A prominent collector of celebrity hair believes it’s truly a relic of the nation’s first president.

“There’s no doubt in my mind it’s genuine,” said John Reznikoff, founder of University Archives in Westport, Connecticut. And Reznikoff knows hair. His personal collection of 150 locks includes a brain-speckled strand plucked from Abraham Lincoln’s fatal wound, a voodoo charm made from Jimi Hendrix’s hair and sartorial samples from Albert Einstein, John F. Kennedy, Napoleon, Marilyn Monroe and, of course, George Washington.

India Spartz, head of special collections and archives at Union, called the hair “a very significant treasure” that will eventually be displayed at the liberal arts college.

Union has no plans to put the hair through DNA testing, in part because it could destroy part of the lock.

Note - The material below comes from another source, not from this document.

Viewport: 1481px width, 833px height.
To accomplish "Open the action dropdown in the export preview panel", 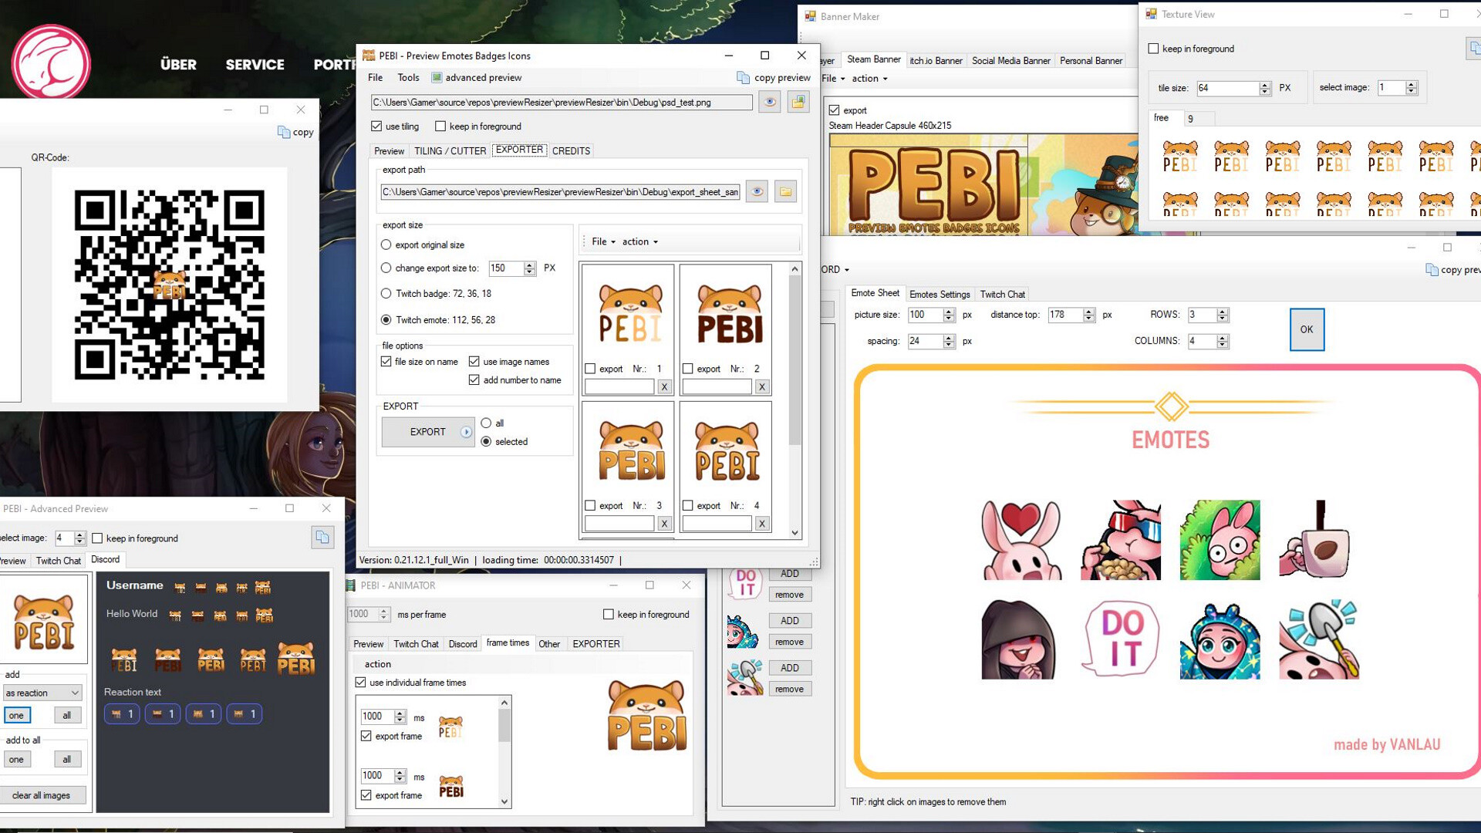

Reznikoff said hair locks are typically authenticated through examination of associated artifacts and historical connections rather than by DNA testing because genetic tests aren’t always reliable without the hair’s root attached and the possible contamination of DNA from multiple people who likely handled the hair.

“Most hair locks stand or fail on the basis of written provenance,” Reznikoff said. “So one needs really to consult with document experts rather than scientists.”

For librarian Myers, he’s still coming to grips with what he found during an otherwise mundane December day.

“It’s not nearly as significant as finding some obscure medieval manuscript from some important author,” he said. “But in the context of a small upstate college, this is, like wow! Kind of exciting!”